Incident metadata (see Incident Scorecard)
Incident ID jobrunner Start 2023-05-19 19:04:00
Task T279100 End 2023-05-19 19:49:00
People paged 2 Responder count 1
Coordinators Dzahn Affected metrics/SLOs No relevant SLOs exist
Impact The user who uploaded those videos has to wait a bit longer to get different formats. Possibly other users waited a bit longer for other jobs.

A large video-scaling job made server mw1469 so busy that its capacity was maxed out by ffmpeg processes. Since mw1469 was both a jobrunner and a videoscaler this led to alerts for both jobrunner and videoscaler services.

For the first part of the incident alerts could be seen on IRC but there had been no pages yet. Alerts were flapping, also on mw1469 specifically. Around 19:24 it eventually triggered a page. Dzahn and Aokoth were paged and

started looking at it and kept an eye on it for a while. Since it kept flapping the runbook was followed (Application servers/Runbook#Jobrunners.) and mw1469 was depooled from videoscaler, but pooled in jobrunner. The ffmpeg processes on mw1469 were killed. This protected the jobrunner which is much more important than the videoscaling (quoting runbook). Jobrunner alerts recovered.
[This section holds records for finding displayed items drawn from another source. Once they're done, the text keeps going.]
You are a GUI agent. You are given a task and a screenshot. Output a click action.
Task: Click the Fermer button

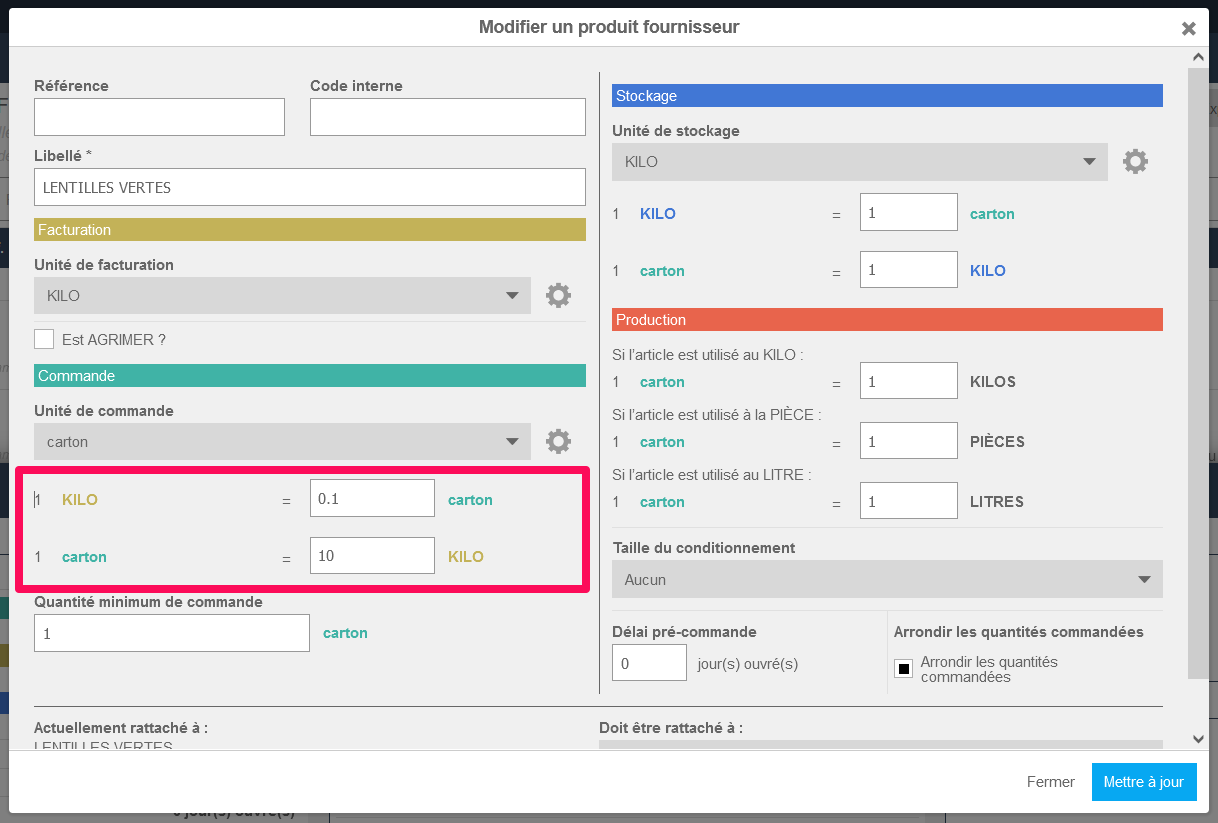coord(1050,782)
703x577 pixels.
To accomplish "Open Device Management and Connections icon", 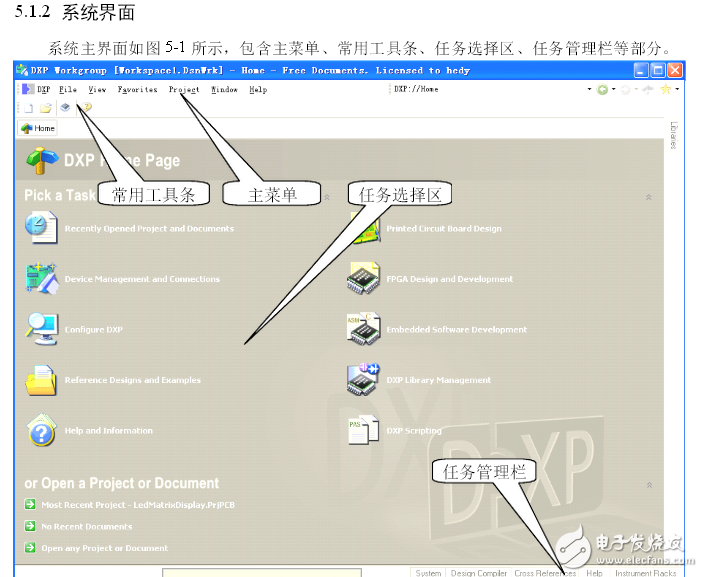I will click(41, 278).

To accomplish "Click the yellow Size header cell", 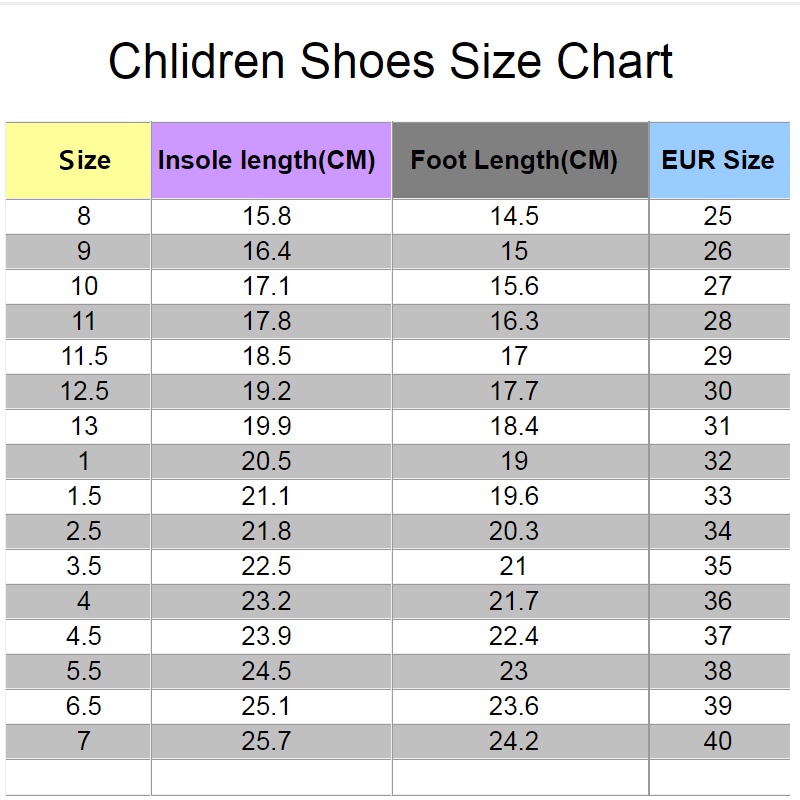I will (78, 161).
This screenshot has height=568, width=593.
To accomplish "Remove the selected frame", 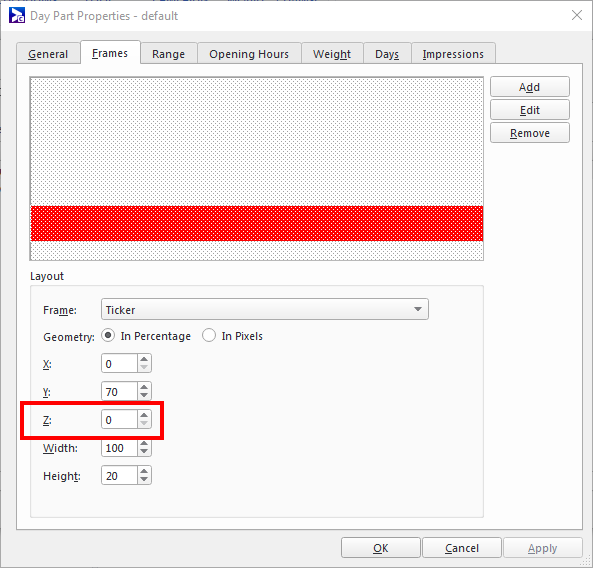I will (529, 133).
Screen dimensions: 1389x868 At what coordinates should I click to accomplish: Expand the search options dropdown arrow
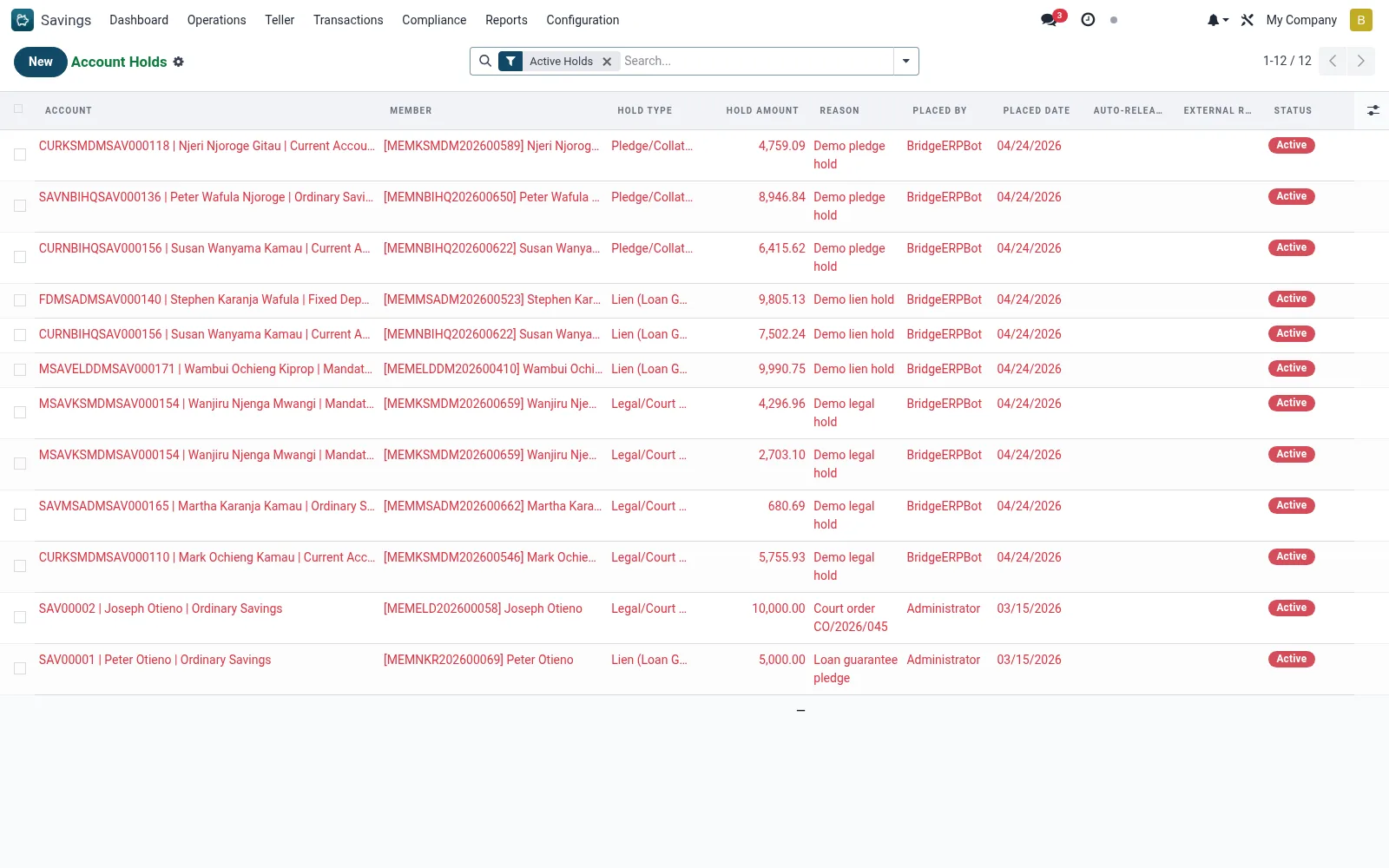tap(905, 61)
A little while later, server mw1495 was depooled from jobrunner and turned into a dedicated videoscaler. Videoscaler alerts recovered.


All times in UTC.

  • 19:04 flapping of IRC alerts begins
  • 19:24 page is sent
  • 19:25 Dzahn ACKs alert, starts investigating, watches the situation
  • 19:45 Since alerts are still flapping, Dzahn depools mw1469 from videoscaler, to protect jobrunner
  • 19:46 Dzahn kills ffmpeg processes on mw1469 (as instructed per runbook)
  • 19:47 alerts recover on mw1469
  • 20:23 alerts start on mw1495
  • 20:52 mw1495 is depooled from jobrunner, made dedicated videoscaler, so it can finish mmpeg processes eventually
  • 20:53 alerts for videoscaler recover

First Icinga started reporting via icinga-wm on IRC, a little later SRE on duty got paged via Alertmanager.